> **What you have to do**: Among the lines below, list those containing the string "will".

#####

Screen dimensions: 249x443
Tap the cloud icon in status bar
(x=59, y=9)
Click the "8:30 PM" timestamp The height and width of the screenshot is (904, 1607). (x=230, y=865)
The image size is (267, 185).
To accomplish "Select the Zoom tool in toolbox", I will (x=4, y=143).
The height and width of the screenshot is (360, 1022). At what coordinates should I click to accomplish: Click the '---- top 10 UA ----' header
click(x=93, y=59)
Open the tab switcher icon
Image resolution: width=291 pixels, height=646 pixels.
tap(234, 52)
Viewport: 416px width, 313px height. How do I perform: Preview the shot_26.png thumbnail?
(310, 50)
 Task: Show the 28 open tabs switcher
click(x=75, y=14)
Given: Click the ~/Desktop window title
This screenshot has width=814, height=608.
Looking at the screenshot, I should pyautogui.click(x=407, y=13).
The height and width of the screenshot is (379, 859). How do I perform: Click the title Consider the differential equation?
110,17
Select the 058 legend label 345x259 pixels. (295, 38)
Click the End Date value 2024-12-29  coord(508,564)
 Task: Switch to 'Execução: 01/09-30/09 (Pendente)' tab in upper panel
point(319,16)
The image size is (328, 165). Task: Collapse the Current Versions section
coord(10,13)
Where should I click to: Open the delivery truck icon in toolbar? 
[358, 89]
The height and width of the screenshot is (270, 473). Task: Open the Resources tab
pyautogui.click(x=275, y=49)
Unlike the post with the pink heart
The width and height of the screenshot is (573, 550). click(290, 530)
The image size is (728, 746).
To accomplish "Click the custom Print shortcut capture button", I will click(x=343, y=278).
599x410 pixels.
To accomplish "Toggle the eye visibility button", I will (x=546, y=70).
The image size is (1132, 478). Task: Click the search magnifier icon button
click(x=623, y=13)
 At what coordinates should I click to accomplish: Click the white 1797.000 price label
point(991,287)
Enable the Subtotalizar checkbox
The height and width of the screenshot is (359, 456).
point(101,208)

#####

> **Answer below**:
To accomplish "Select the Zoom tool in toolbox", I will (x=4, y=143).
To accomplish "Click the custom Print shortcut capture button", I will click(x=343, y=278).
To accomplish "Toggle the eye visibility button", I will (x=546, y=70).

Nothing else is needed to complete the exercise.